Embracing Aging engages with over fifty leaders across all sectors to help advise our work. To prepare for the call with Senator Casey, I reached out to them and asked them to share how COVID is impacting their lives, along with ideas for how the federal government can best help.
Here’s what the community had to say…
“The fear of illness balanced with the isolation and the separation from family is excruciating,” shared one person. Sadly, this was a common theme among all responses.
As I shared these concerns with Senator Casey, I also cited examples of ageism, especially in healthcare, like long term care being the last in line for Personal Protection Equipment (PPE). Do you know there was even a hashtag trending alluding to the fact that it’s okay that older people are impacted by COVID?
We must keep in mind that not just age dictates COVID mortality; underlying health conditions are a contributing factor. It’s not okay to assume that all people age 65 and older are frail, vulnerable, or victims. In fact, some came out of retirement to share their wisdom on the frontlines.

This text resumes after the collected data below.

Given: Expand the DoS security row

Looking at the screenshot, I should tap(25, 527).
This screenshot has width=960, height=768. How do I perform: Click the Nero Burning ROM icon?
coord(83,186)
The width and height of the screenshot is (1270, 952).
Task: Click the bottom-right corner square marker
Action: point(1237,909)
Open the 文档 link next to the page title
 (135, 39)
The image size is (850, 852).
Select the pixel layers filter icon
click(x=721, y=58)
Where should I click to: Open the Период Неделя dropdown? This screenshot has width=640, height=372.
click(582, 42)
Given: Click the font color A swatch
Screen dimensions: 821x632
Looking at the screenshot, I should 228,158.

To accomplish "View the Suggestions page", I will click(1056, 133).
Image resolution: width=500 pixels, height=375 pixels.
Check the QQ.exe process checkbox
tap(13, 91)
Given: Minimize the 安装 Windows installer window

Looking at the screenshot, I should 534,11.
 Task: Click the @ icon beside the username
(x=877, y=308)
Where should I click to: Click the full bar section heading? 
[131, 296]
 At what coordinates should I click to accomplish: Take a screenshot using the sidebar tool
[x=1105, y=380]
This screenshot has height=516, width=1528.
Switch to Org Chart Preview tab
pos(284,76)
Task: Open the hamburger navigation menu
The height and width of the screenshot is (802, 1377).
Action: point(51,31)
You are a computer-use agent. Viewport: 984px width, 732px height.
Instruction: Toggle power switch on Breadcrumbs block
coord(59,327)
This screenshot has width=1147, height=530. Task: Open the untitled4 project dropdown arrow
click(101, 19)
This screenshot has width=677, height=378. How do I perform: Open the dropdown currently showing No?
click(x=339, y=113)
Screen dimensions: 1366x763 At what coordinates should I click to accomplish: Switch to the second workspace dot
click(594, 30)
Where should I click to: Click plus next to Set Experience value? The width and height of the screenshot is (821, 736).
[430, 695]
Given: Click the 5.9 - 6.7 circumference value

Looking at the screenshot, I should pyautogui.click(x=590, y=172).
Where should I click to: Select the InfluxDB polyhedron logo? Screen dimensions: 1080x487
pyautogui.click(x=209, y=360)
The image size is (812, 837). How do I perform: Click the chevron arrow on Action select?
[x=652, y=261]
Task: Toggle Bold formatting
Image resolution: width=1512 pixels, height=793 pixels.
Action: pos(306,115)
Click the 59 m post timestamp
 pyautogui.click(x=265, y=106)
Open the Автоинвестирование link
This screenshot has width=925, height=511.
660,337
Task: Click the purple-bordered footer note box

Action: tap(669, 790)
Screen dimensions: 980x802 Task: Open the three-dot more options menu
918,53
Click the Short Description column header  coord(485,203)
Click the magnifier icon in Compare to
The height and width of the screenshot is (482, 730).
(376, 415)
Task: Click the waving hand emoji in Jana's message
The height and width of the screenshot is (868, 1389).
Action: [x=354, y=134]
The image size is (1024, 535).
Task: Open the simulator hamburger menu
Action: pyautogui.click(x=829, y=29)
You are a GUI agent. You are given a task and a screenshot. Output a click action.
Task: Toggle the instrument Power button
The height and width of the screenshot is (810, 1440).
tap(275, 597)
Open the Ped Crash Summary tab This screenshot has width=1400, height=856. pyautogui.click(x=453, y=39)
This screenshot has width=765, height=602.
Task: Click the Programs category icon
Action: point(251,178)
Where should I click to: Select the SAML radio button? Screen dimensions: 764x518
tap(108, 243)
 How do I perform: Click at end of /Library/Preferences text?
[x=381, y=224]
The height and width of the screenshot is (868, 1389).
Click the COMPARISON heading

Here’s what I asked Senator Casey for:
- consistent federal guidelines and leadership regarding COVID’s response and messaging
- an attempt to learn from what happened during COVID and try to focus on alternatives to physical and social isolation
- a concerted effort to include older adults in these discussions
- elected officials to call out ageism and to be held accountable for their words, actions, and policies that perpetuate ageism
Here’s what the Senator had to say...
Senator Casey said he refuses to accept the deaths in nursing homes and is committed to addressing it. I appreciate his dedication to learning from this as urgent and decisive action is needed to reduce these mortality rates. I’m also mindful that only 3-4% of qualifying older adults live in nursing homes. I’m concerned about the 96-97% who are on their own and trying to adjust to their new normal. The short- and long-term effects of these unprecedented times have left many of us feeling unstable.
I thanked the Senator for introducing the Coronavirus Relief for Seniors and People with Disabilities, and for voting for the Families First Coronavirus Act and the CARES Act, and concluded the call with a request to enact policy to support the needs of older people.
We are an aging society, and data demonstrates that each future generation will continue to live longer. The impact of this change has not yet been fully reflected in government policies affecting a community’s infrastructure, Social Security, and Medicare.
Here's how you can play an important role in legislative change...
The heavy lifting to support this change must come from government, yet we play a key role, too. It’s our responsibility to share our concerns and ideas with elected officials and hold them accountable for enacting legislation that assures all ages can have the best quality life possible.